## Instruction 1
How many lines in the records contain the string "chevron"? Reply with the number only.

** Start of Excerpted passage **

Tolstoy was always forthright about the fact that he was a moralist. He does not just depict the world in his novels, he passes judgment on it as well.   Tolstoy expresses his own viewpoint, and manipulates ours, through his characters. His hero, Levin, is essentially a mouthpiece for him. Anna, although she has many traits that Tolstoy admired, went against Tolstoy's moral code, and so he had to destroy her. Karenin, who represents a type of person Tolstoy detested, is the obvious villain in the story.

  Through the device of the interior monologue, Tolstoy describes in detail the thoughts of some of his characters. For example, Anna's carriage ride to the train station where she commits suicide is told through Anna's eyes, and the ball at which she steals Vronsky's heart is told through Kitty's eyes. By occasionally shifting points of view, Tolstoy heightens the drama of the story.   ^^^^^^^^^^ ANNA KARENINA: FORM AND STRUCTURE   The structure of Anna Karenina is based on the major characters and what happens to them. The two principal stories in the book are Anna's and Levin's. A third plot element is the domestic and financial saga of the Oblonskys.

Kitty's time at the German spa--during which she comes to terms with her true feelings for Levin--also gets lengthy treatment. Tolstoy shifts back and forth between these stories, telling each chronologically.   The novel is divided into Books I and II; each Book is divided into four Parts. (Book I contains Parts I-IV; Book II, Parts V-VIII.) The turning points for Anna and Levin--Anna's leaving Karenin to live with Vronsky and Levin's becoming engaged to Kitty--take place at the close of Book I.   The last section of the novel--Book II, Part VIII--deals with the Russian involvement in the war between the Turks and Slavs.

Tolstoy's intention in this part was to reunite his characters' stories with the story of Russia. The Turkish War was going on in 1875-76, when Tolstoy was completing the novel. Tolstoy wrote this chapter to underscore the relevance of Anna Karenina and to present his readers with urgent questions regarding their day-to-day lives.   ^^^^^^^^^^ ANNA KARENINA: BOOK I, PART I   Anna Karenina gets off to a fast start, opening with a full-scale domestic crisis: Dolly has learned that Stiva is having an affair with their French governess, and is threatening divorce. Anna Karenina, Stiva's sister, comes for a visit and convinces Dolly to make up with Stiva. Konstantin Levin, an old friend of Stiva's, arrives in Moscow to propose marriage to Kitty Shcherbatsky, Dolly's younger sister.

** End of Excerpted passage **
** Start of Material for this exercise **

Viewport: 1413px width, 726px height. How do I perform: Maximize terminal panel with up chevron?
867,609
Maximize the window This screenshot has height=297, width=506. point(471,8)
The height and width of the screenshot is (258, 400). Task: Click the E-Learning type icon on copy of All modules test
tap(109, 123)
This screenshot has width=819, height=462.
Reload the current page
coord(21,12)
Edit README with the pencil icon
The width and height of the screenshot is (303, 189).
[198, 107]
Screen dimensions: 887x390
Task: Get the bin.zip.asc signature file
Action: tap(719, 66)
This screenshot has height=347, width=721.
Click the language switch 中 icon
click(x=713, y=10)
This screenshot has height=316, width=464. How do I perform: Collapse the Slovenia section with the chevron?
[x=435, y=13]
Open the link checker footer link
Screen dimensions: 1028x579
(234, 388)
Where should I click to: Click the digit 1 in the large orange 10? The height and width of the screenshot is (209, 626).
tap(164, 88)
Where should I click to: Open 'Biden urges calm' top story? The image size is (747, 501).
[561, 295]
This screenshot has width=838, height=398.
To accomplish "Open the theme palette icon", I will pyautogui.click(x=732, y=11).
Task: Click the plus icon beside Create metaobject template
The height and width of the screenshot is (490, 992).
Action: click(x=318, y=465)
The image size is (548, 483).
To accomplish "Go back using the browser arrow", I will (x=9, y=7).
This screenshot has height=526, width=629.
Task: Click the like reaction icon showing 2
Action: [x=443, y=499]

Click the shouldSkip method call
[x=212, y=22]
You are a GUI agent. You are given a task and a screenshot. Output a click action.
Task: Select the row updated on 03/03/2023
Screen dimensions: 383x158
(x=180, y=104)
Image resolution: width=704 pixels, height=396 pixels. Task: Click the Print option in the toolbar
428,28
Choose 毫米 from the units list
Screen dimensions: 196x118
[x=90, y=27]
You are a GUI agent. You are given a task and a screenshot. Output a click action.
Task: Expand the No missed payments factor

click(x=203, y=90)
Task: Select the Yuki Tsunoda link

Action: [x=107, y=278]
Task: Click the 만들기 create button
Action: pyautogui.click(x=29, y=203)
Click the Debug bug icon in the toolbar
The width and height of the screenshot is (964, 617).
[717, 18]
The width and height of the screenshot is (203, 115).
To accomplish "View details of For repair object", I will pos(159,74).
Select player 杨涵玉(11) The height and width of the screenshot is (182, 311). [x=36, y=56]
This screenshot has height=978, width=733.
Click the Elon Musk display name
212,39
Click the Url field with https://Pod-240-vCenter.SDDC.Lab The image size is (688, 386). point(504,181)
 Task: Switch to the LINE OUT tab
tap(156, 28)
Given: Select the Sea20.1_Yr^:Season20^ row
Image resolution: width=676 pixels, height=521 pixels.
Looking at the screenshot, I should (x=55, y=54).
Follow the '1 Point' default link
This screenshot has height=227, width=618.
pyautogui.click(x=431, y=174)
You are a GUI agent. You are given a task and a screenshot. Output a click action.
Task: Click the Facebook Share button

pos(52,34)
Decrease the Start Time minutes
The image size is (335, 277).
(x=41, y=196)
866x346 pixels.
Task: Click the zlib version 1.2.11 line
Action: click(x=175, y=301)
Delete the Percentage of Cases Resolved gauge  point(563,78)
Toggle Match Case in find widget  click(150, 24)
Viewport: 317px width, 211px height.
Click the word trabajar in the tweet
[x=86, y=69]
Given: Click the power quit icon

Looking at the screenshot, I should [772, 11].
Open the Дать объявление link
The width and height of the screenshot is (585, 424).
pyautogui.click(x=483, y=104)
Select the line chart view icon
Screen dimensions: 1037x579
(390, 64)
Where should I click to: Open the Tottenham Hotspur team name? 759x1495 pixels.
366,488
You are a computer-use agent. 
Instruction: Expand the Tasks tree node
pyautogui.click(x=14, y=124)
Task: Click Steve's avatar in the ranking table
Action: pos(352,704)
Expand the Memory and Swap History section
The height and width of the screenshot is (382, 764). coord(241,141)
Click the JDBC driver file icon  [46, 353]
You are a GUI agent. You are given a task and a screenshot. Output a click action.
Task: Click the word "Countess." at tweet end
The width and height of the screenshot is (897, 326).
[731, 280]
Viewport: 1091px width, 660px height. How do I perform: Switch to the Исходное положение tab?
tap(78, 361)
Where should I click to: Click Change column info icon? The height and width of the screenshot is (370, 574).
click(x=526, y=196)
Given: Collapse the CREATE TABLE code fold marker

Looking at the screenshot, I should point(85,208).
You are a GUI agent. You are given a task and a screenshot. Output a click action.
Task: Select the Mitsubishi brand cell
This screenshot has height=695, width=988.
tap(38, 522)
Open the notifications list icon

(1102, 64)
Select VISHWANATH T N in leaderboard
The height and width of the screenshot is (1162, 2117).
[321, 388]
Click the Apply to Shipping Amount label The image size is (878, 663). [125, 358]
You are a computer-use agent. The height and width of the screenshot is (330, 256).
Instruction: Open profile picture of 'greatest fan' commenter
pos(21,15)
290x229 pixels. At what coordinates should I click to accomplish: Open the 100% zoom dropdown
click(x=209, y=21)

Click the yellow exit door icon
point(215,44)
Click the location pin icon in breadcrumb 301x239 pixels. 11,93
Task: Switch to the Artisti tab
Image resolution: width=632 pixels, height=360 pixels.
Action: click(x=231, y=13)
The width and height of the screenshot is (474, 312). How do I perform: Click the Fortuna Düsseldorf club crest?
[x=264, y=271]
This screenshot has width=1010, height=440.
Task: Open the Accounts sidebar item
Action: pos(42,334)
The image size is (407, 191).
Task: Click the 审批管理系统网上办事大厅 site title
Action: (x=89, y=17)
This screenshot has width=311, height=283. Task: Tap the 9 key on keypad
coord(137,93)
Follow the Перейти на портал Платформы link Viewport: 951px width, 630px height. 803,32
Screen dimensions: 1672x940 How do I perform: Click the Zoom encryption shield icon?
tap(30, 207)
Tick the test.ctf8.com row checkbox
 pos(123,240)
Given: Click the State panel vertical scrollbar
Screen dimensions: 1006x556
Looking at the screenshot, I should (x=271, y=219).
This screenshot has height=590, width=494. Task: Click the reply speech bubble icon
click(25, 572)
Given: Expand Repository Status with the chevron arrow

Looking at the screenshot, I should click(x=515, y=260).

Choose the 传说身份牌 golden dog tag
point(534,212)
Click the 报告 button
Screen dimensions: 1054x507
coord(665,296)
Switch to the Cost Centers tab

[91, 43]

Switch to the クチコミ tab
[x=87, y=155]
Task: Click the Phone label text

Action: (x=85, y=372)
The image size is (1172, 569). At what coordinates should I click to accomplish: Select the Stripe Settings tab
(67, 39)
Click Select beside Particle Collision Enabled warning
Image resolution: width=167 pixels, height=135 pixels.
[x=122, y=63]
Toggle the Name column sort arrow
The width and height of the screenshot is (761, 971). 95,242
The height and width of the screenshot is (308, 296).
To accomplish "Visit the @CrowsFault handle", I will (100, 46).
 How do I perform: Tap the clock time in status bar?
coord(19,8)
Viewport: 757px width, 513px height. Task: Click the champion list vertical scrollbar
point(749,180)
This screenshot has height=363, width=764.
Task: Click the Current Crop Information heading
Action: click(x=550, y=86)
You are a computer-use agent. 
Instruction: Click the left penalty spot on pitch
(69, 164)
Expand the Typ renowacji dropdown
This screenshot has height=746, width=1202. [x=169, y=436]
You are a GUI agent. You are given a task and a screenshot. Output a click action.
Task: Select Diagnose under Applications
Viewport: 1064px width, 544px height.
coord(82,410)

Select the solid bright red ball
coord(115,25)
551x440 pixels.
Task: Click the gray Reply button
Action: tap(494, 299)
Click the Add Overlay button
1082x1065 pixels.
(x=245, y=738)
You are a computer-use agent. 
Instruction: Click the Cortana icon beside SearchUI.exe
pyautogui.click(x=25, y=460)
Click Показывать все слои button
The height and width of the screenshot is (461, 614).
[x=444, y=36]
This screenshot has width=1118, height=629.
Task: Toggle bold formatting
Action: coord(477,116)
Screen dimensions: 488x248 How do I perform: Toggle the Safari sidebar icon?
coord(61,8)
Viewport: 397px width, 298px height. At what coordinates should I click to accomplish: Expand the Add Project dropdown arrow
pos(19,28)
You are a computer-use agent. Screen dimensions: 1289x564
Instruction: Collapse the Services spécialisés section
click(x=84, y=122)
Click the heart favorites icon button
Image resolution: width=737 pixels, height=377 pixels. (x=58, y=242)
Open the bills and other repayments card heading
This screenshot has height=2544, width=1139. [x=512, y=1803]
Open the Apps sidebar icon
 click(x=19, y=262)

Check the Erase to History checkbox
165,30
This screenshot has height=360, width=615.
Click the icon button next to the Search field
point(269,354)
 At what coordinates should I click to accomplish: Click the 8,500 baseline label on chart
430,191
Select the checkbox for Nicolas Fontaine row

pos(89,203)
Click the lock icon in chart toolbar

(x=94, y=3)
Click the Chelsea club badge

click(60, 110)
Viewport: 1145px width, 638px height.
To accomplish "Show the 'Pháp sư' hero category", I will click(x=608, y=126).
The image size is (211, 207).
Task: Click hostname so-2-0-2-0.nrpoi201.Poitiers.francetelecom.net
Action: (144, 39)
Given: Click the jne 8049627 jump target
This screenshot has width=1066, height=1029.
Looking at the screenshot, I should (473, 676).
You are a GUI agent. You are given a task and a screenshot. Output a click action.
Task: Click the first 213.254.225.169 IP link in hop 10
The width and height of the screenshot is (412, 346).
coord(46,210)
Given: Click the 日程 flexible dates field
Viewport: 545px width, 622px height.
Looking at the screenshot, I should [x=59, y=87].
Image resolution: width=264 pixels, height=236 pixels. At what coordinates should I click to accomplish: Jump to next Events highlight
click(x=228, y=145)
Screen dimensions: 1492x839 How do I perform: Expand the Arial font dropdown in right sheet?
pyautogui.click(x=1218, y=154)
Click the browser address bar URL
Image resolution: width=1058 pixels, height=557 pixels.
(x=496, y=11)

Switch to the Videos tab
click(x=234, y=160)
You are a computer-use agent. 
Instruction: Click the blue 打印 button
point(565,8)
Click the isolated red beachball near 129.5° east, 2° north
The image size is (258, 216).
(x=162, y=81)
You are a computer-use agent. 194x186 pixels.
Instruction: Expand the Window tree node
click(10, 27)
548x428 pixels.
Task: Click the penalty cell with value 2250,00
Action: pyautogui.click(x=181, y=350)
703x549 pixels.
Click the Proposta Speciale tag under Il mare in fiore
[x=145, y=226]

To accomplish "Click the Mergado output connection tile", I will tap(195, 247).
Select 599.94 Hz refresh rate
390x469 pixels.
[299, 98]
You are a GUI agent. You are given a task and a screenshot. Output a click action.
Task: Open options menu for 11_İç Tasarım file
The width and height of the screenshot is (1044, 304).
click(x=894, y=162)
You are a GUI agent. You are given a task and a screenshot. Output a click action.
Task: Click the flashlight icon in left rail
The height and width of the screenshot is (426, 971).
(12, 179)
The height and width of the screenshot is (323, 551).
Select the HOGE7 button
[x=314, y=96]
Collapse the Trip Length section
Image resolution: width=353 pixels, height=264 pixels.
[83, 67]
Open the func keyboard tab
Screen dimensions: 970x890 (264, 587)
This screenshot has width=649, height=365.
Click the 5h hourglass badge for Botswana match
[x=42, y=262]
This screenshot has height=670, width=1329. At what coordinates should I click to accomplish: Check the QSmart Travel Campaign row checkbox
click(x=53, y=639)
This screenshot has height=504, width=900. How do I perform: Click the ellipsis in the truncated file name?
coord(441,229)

** End of Material for this exercise **

## Instruction 2
In the passage on Anna Karenina above, condense the paragraph that begins "Tolstoy was always forthright" into a short bulleted list that keeps its main facts.

## Complete answer 1
3

## Complete answer 2
- Tolstoy was open about being a moralist. In his novels he both depicts the world and judges it.
- He expresses his own viewpoint, and manipulates the reader's, through his characters.
- The hero, Levin, is essentially his mouthpiece.
- Anna has many traits Tolstoy admired, but she goes against his moral code, so he has to destroy her.
- Karenin represents a type of person Tolstoy detested and is the obvious villain.